_Instructions to follow_. Reproduce everything in the records below from the line containing "You are a GUI" down to the line containing "Where should I click to: Click", both ends included. Leave the pictures out.

_Data to use_.
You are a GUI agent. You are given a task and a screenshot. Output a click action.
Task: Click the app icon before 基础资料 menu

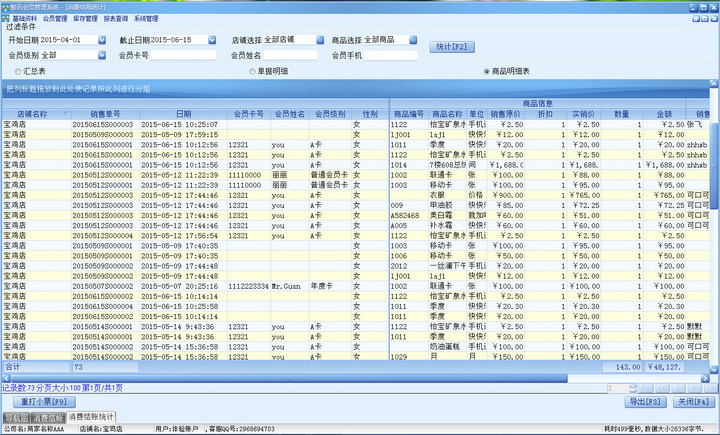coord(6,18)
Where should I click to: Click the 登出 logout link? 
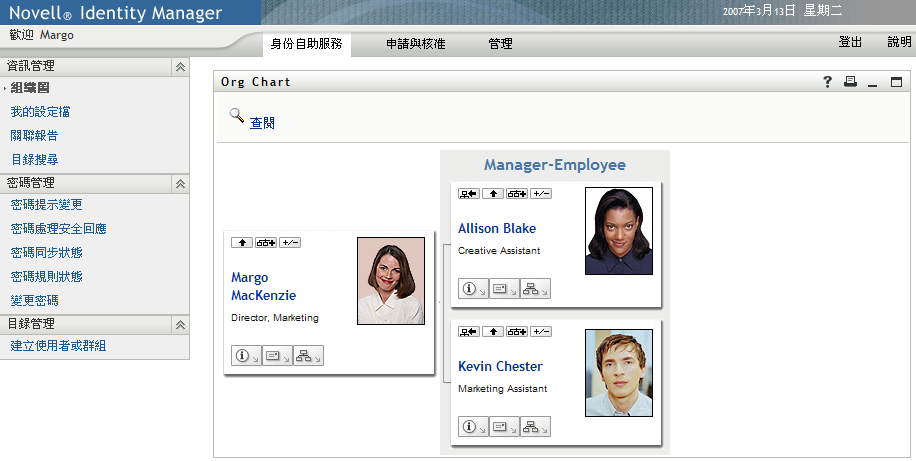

--

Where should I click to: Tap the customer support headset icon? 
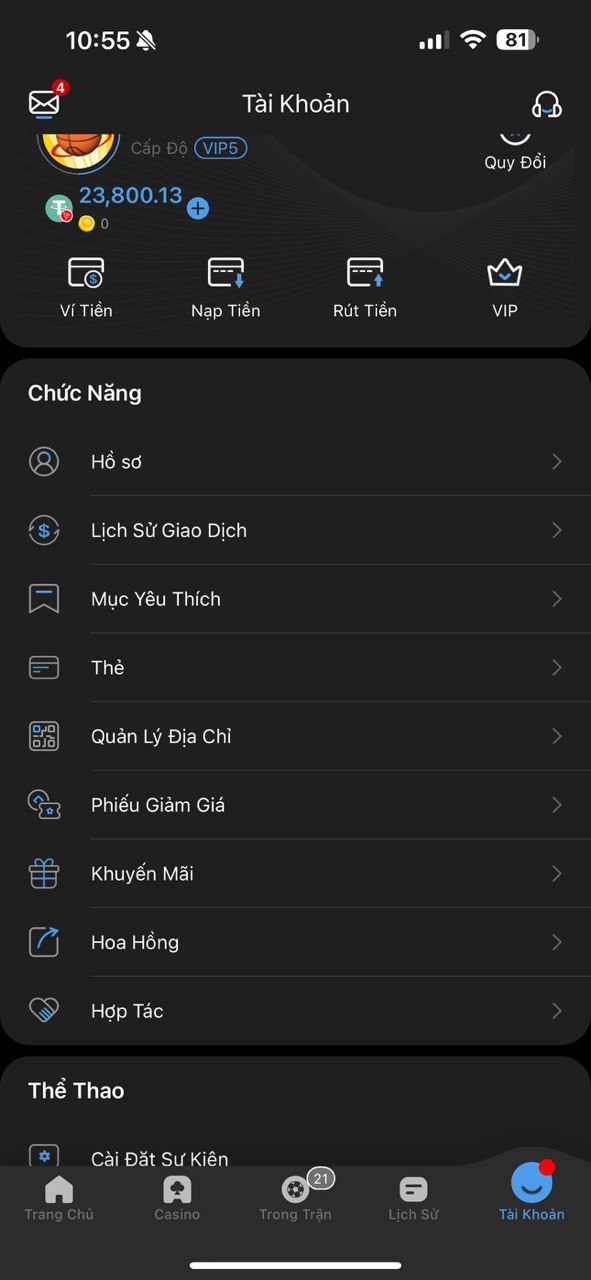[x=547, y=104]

_Exercise solution_.
You are a GUI agent. You are given a task and a screenshot. Output a click action.
Task: Click the app icon before 基础资料 menu

coord(6,18)
Where should I click to: Click the 登出 logout link? 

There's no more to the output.